Westlake Shopping Center occupies the super-block bounded by John Daly Boulevard (on the north), Park Plaza Drive (on the east), Southgate Avenue (on the south), and Lake Merced Boulevard (on the west); it also encompasses the retail/business properties on the south side of Southgate, extending west past Lake Merced Blvd.

===Phase I renovation===
Westlake was renovated starting in 2004; Kimco have used the site to test programs to build consumer traffic, including offering Wi-Fi and electric vehicle charging stations on-site. The J.C. Penney building was demolished in 2005 and a Home Depot store was constructed on its old site. In addition, a Cost Plus World Market opened in a new building in the center of the mall. Phase I involved relocation and enlargement of the Trader Joe's. Phase I will involve demolition of 173032 sqft of retail space, construction of approximately 194419 sqft of new retail development, and the removal of 96 parking spaces, resulting in 21387 sqft of net new development and a 5 percent reduction of parking stalls. The decor was modified to give the mall's center strip a Main Street look.

===Phase II renovation===
Phase II involves construction of 96005 sqft of new retail uses, including construction of a 30000 sqft second floor addition to the existing one-story retail building.
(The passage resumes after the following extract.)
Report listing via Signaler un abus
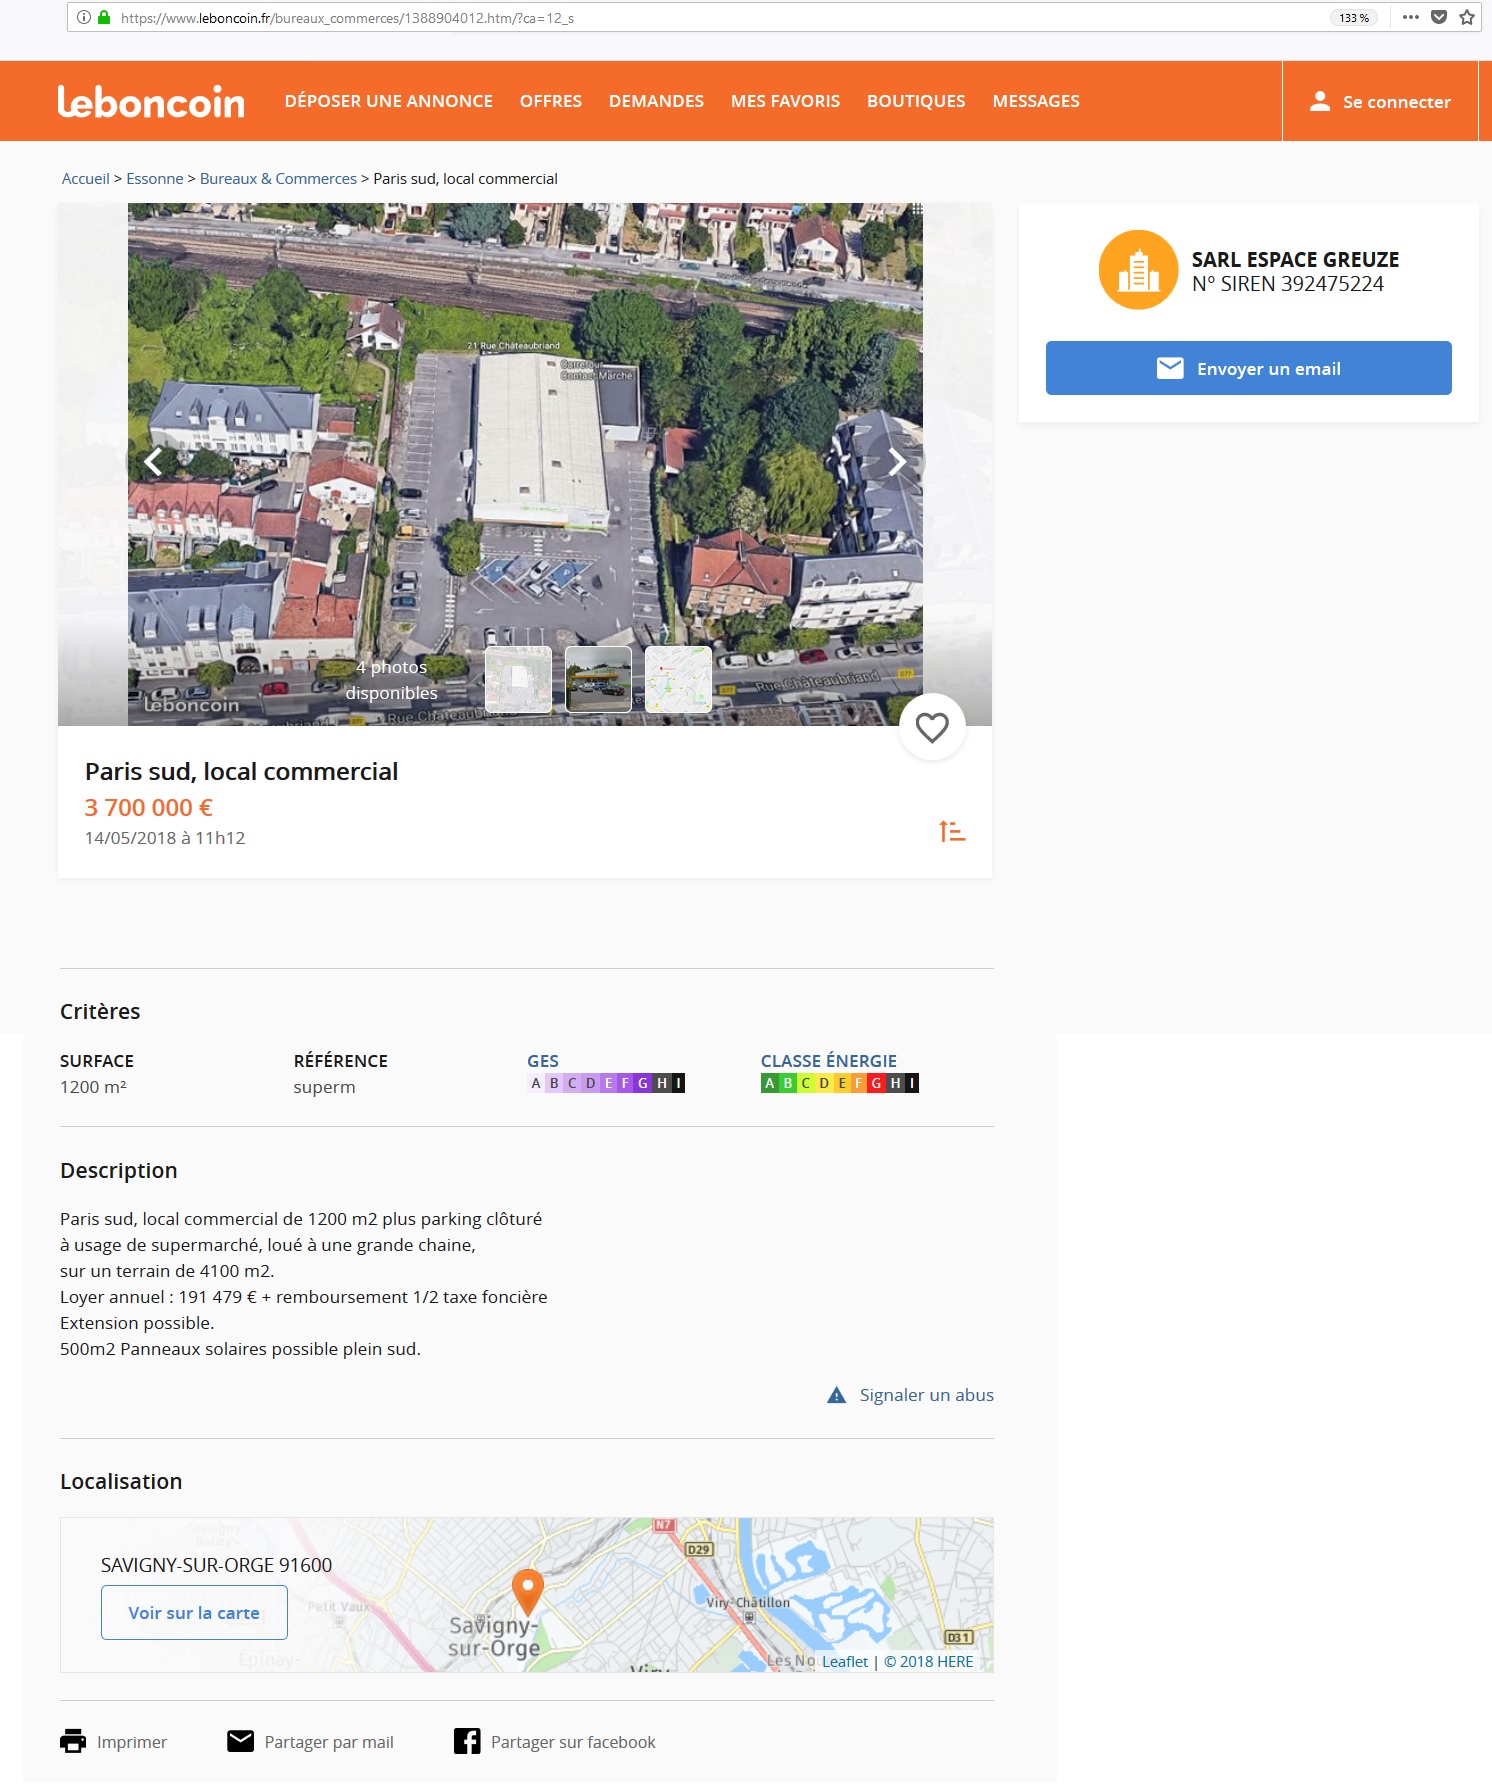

Phase II also involves
construction of a 160666 sqft parking garage, construction of necessary public improvements,
relocation of utilities in the shopping center, and upgrading pedestrian walkways and vehicle facilities.

== Anchors ==
- Burlington Coat Factory
- Ross
- The Home Depot
- Safeway
- Walgreens

The original Westlake Shopping center featured J. C. Penney and Woolworth as its anchor stores.